**Data supplied:**

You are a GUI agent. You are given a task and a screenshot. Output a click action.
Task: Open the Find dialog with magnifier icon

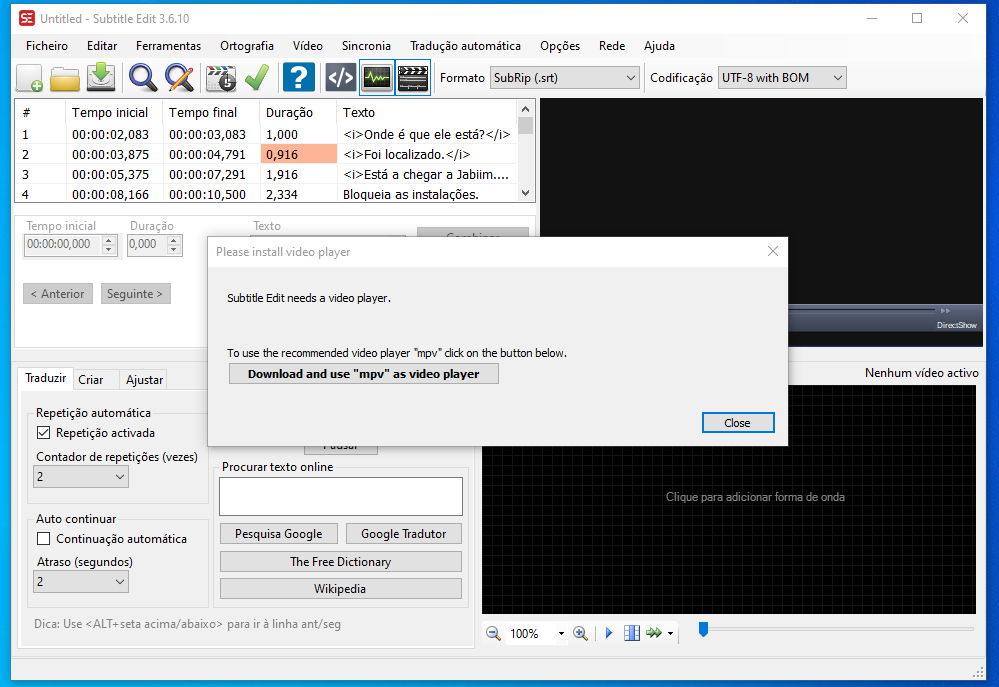click(142, 77)
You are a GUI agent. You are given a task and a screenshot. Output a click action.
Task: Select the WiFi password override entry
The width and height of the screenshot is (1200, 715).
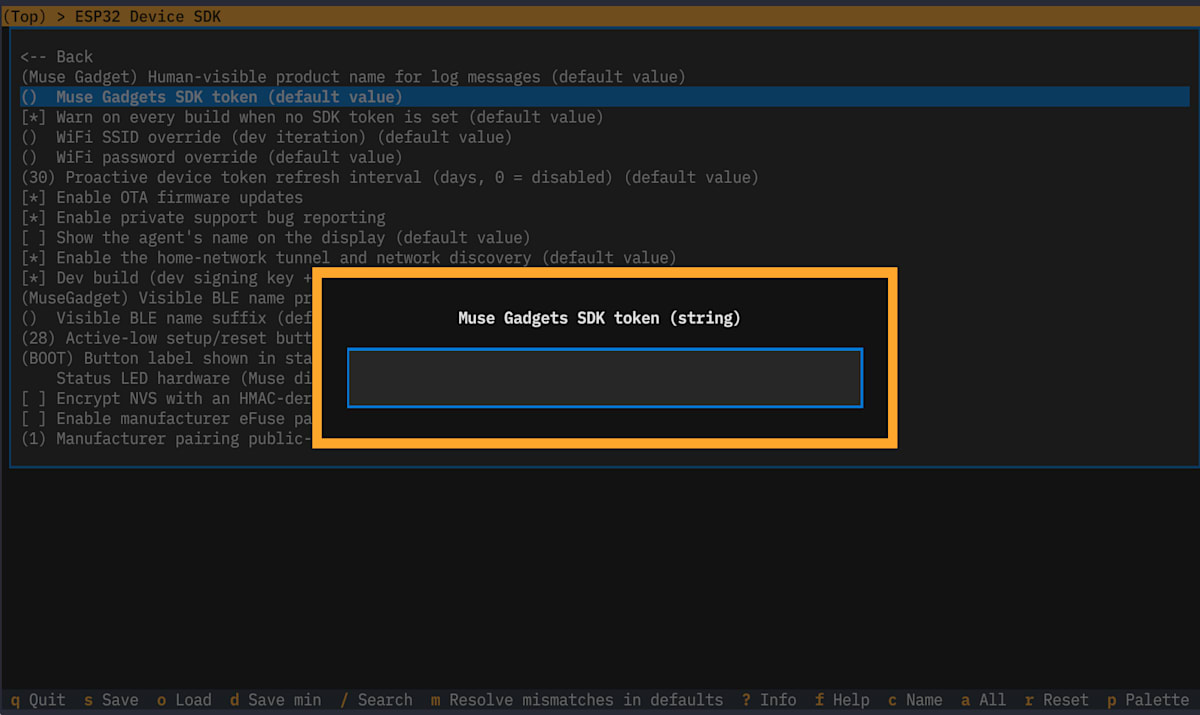(x=212, y=157)
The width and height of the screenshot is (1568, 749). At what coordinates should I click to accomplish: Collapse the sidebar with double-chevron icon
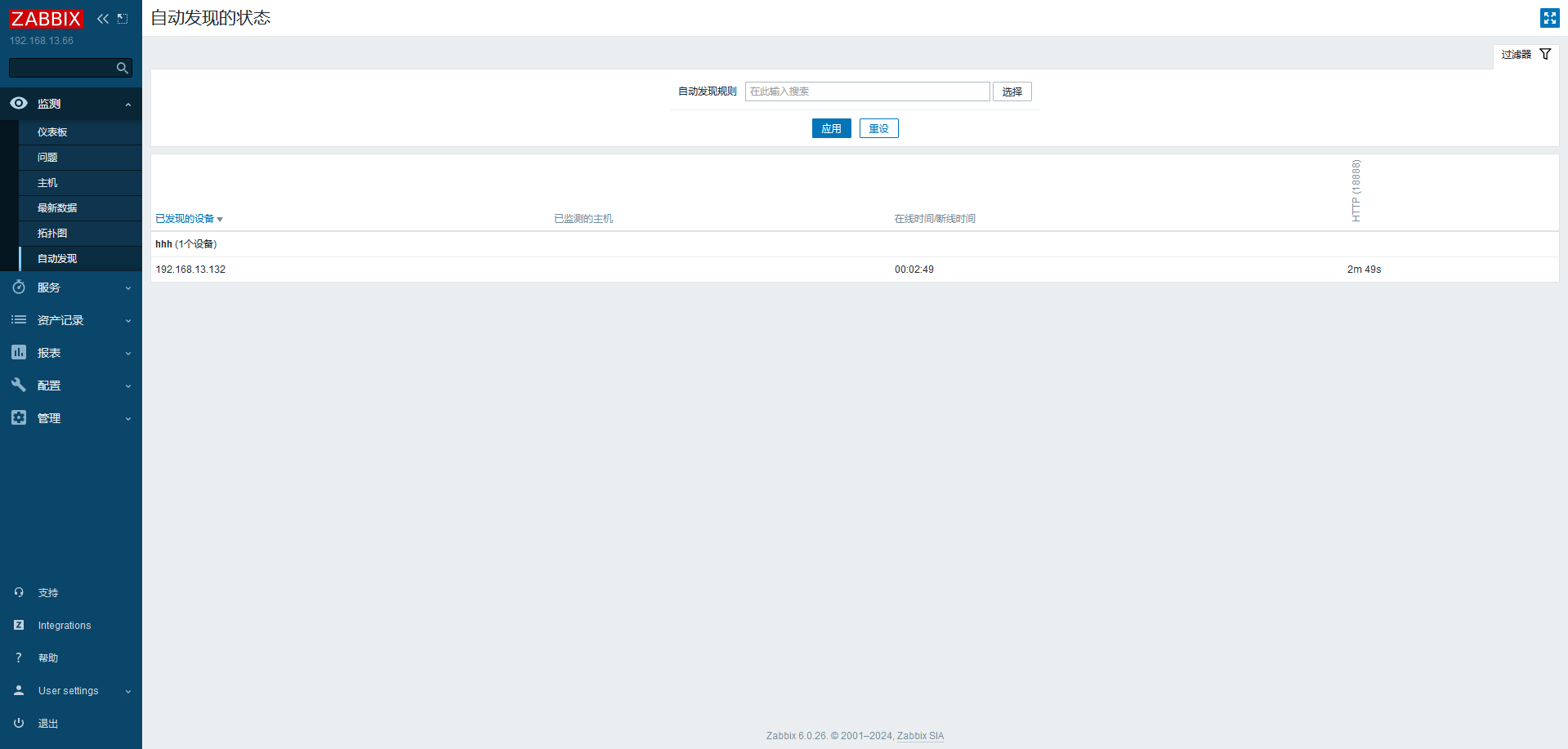(x=103, y=19)
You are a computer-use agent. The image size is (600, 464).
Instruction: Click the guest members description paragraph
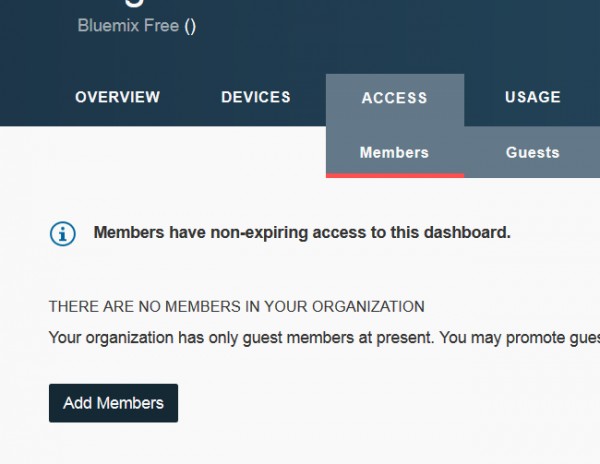[x=324, y=338]
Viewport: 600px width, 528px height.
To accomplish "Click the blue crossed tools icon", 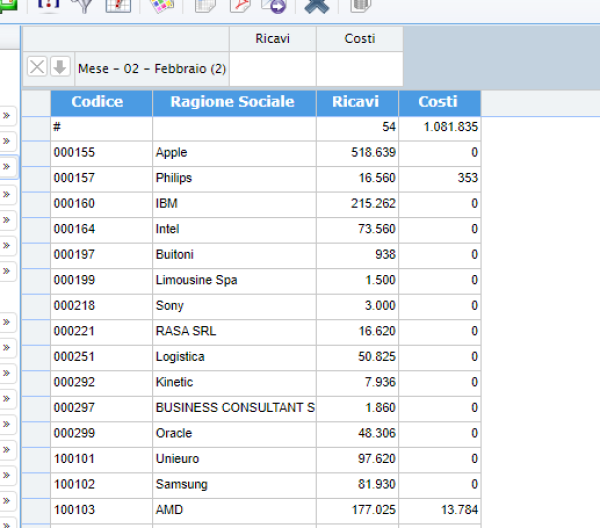I will 316,6.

**Problem:**
Without the pictures, write out the lines from the beginning of the entries through the line with "You are a computer-use".

**Task answer:**
You are a GUI agent. You are given a task and a screenshot. Output a click action.
Task: Open the Find dialog with magnifier icon

click(142, 77)
You are a GUI agent. You are given a task and a screenshot. Output a click action.
Task: Select the WiFi password override entry
The width and height of the screenshot is (1200, 715).
(x=212, y=157)
The width and height of the screenshot is (1568, 749). At what coordinates should I click to accomplish: Collapse the sidebar with double-chevron icon
(x=103, y=19)
You are a computer-use agent. The image size is (600, 464).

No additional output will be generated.